Take the foregoing with a grain of salt. I recollect one year where I did four different fitness tests because each principal wouldn't recognize the previous test as equivalent. I did a BFT, PT400, Coopers, and EXPRES all in the same year (and did well on them all).

My advice: do the EXPRES and get it over with. It's not worth the aggravation.


----------



## McG (12 Sep 2012)

ModlrMike said:
			
		

> You are correct in asserting that the RCAF is not required to recognize the LFCPFS.


I am skeptical of that.  If an environment has its own BFOR based fitness test, then it is fair game to insist everyone do it within the environment.  However, the LFCPFS is equivalent to exempt standard from the CF perspective.  I am not saying it is an impossibility, but if the RCAF is not accepting the LFCPFS in a second year while it is accepting CF Express exempt, then there will exist a reference (probably in an ACO) that one could cite to prove this.  In the absence of such, the LFCPFS = Exempt in the eyes of the CF.

That being said, I think the guy should do the Express test.  The LFCPFS is not a statistical predictor of success on the Express test or the common fitness tasks.  Until there is a new test that confirms both Army and CF fitness standards, I think Army pers should be doing both tests annually too.


----------



## McG (12 Sep 2012)

... and there is such an ACO.  It is ACO ACO 5000-3.


----------



## DAA (12 Sep 2012)

Sure, here you go, DAOD 5023-2  http://www.admfincs.forces.gc.ca/dao-doa/5000/5023-2-eng.asp  

This outlines the "Fitness Standards" CF wide, however, the ECS can stipulate just which specific testing method is or is not acceptable within their Command for employment purposes.  Here are a couple of examples:

a.  Your are recently posted to an Army Unit - you have a recent CF Expres Test result (Pass or Exempt) but because you belong to the "Army" you are required to complete the LFCPFS annually as a function of service within the Army;

b.  You are serving at a PRes Army Unit and want to do Class B outside the unit (ie; PRL Controlled position) - you have just completed the LFCPFS with your unit but for employment in a PRL controlled position, you MUST have a valid CF Expres test result.

Can you grieve this, probably, but the outcome will most likely be related to your "current" employment requirements and you may or may not be successful.  Fitness standards are "position/employment specific".  There are other mechanisms in place should you fail to achieve one standard or the other.



			
				MCG said:
			
		

> However, the LFCPFS is equivalent to exempt standard from the CF perspective.

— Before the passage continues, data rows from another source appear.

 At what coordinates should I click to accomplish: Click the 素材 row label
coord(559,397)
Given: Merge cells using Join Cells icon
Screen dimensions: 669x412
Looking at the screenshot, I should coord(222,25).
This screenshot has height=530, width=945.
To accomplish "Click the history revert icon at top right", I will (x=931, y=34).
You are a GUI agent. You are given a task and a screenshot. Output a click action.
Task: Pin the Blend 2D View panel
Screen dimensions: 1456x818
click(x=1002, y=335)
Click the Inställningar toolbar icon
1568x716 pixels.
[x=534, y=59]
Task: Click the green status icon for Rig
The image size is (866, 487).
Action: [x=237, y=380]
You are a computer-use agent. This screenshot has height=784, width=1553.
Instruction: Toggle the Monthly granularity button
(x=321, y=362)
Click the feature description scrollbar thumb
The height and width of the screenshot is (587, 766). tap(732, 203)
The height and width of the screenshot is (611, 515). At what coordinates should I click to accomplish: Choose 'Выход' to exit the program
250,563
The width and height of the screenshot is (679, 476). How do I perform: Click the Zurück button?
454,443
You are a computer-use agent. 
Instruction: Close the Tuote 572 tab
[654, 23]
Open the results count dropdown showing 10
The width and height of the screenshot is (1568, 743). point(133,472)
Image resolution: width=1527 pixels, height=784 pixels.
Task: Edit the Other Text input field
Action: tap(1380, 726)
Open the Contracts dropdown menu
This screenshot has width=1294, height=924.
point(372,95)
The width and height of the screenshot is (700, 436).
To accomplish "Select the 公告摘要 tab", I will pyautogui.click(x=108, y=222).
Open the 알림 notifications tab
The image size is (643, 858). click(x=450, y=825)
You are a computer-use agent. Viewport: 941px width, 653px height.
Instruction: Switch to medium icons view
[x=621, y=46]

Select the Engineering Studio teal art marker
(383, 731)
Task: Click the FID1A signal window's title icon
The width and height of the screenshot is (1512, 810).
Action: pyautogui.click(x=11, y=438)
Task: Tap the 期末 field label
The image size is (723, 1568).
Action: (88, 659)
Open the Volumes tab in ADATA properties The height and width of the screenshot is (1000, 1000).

Your are correct, LFCPFS is the equivalent to CF Expres Exempt but ONLY for evaluation purposes.  Keep in mind and this is what people forget, the LFCPFS must be done "annually" and not once every two years.


----------



## jeffb (12 Sep 2012)

Char1991 said:
			
		

> His MCpl his telling him that he will require a new EXPRESS test come Oct.  After reviewing the DAOD 5023 series, I believe since he belongs to the RCAF, there is no requirement for his CoC to support the LFCPFS.



And that is not a manifestly unlawful order. Therefore, he has to do it. I do several LFCPFS, BFT's, a year and while I  am only required to do one a year for IBTS purposes, my chain of command is well within their right to have me do one every day if they want. 

If he gets injured or for some reason is unable to do an EXPRESS test I suspect that the LFCPFS would be useable for PER purposes but I don't think that's what we are talking about.


----------



## McG (12 Sep 2012)

DAA said:
			
		

> Sure, here you go, DAOD 5023-2  http://www.admfincs.forces.gc.ca/dao-doa/5000/5023-2-eng.asp


Congratulations.  It is a good thing I had already done the research, because your answer is a fail.  You have found the reference which says L1s can set their own standards - You did not find a citable reference to prove that the RCAF had done such.  Such a reference would have to come from within the RCAF, and it is ACO 5000-3.



			
				DAA said:
			
		

> Your are correct, LFCPFS is the equivalent to CF Expres Exempt but ONLY for evaluation purposes.  Keep in mind and this is what people forget, the LFCPFS must be done "annually" and not once every two years.


The LFCPFS must be done annually by pers within the Army because LFCO 24-02 states that “every CF member serving in the command, including those CF members who are affiliated with other services, be subject to annual fitness evaluation using the Land Force Command Physical Fitness Standard”  But, for a member who has done the LFCPFS and left the Army, DAOD 5023-2 tells us that


> A CF member is exempt from MPFS evaluation during an assessment period if the CF member:
> 
> qualifies for an exemption under the CF EXPRES incentive program;
> has met the applicable environmental or military occupation standard that has been assessed by the CFPSA as being equal to or higher than the MPFS incentive standard - the CF member is considered to have achieved the MPFS incentive standard in such cases;


MPFS incentive standard = 730 days.


----------



## DAA (12 Sep 2012)

MCG said:
			
		

> Congratulations.  It is a good thing I had already done the research, because your answer is a fail.  You have found the reference which says L1s can set their own standards - You did not find a citable reference to prove that the RCAF had done such.  Such a reference would have to come from within the RCAF, and it is ACO 5000-3.
> The LFCPFS must be done annually by pers within the Army because LFCO 24-02 states that “every CF member serving in the command, including those CF members who are affiliated with other services, be subject to annual fitness evaluation using the Land Force Command Physical Fitness Standard”  But, for a member who has done the LFCPFS and left the Army, DAOD 5023-2 tells us thatMPFS incentive standard = 730 days.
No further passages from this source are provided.